Exercising Our Attention Potential

"Abundant research shows that most of the rich and famous, brainy and beautiful are little or no happier than individuals of ordinary means and gifts, because no matter who you are, your joie de vivre mostly derives from paying attention to someone or something that interests you.

Even in the hell of the Nazi death camps, many inmates avoided depression because they took charge of and concentrated on the one thing that was left to them: their inner experience.

The rates of psychological problems as well as mortality among people in extreme situations such as shipwrecks and plane crashes in remote areas are surprisingly low—often lower than in normal settings. Vicissitudes notwithstanding, these people are not sitting around brooding about the past or killing time by channel surfing but are living the focused life.

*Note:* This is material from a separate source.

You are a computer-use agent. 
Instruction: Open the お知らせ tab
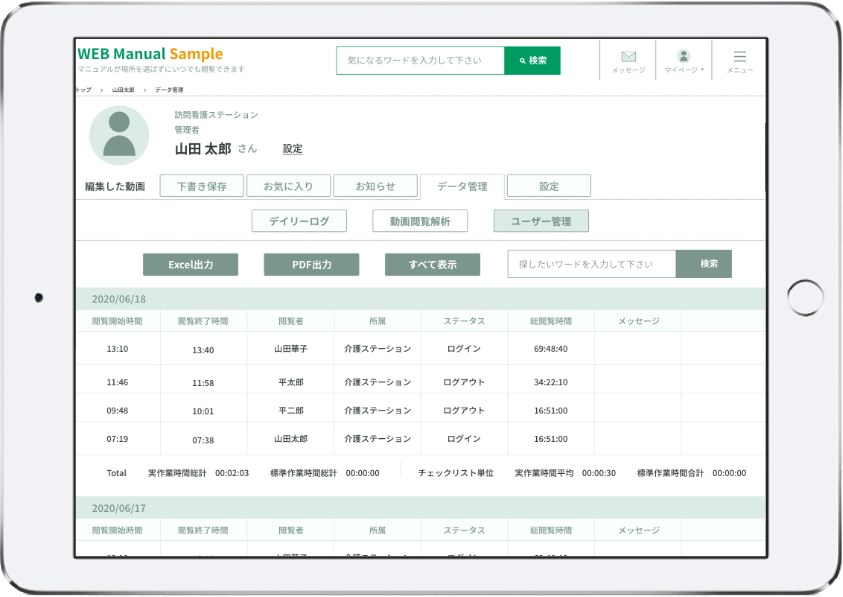click(x=374, y=186)
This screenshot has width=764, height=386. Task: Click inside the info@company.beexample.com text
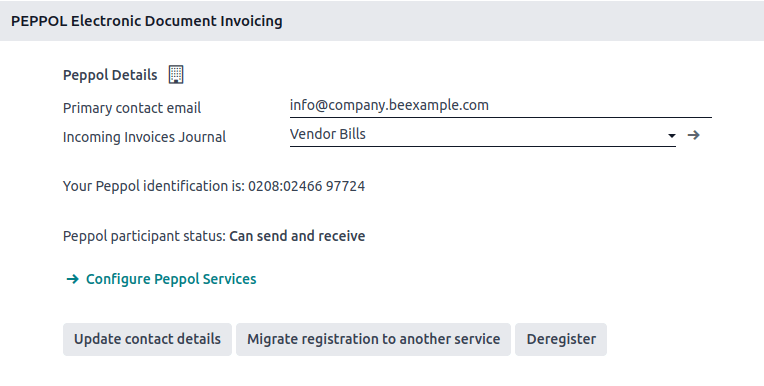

It’s not a coincidence that the term distracted once referred not just to a loss or dilution of attention but also to confusion, mental imbalance, and even madness.

It’s all too easy to spend much of your life in such an unfocused, mixed-up condition, rushing toward the chimera of a better time and place to tune in and, well, be alive.

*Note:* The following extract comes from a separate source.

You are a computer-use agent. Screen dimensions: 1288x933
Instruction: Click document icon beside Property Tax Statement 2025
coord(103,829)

It’s the fashion to blame the Internet and computers, cell phones and cable TV for this diffused, fragmented state of mind, but our seductive machines are not at fault.

The real problem is that we don’t appreciate our own ability to use attention to select and create truly satisfying experience. Instead of exercising this potential, we too often take the lazy way out, settle for less, and squander our mental money and precious time on whatever captures our awareness willy-nilly, no matter how disappointing the consequences.

Where the quality of your life is concerned, focus is not everything, but it is a great deal. The question is: If all the world’s a stage, as Shakespeare puts it, where do you shine the spotlight of your attention?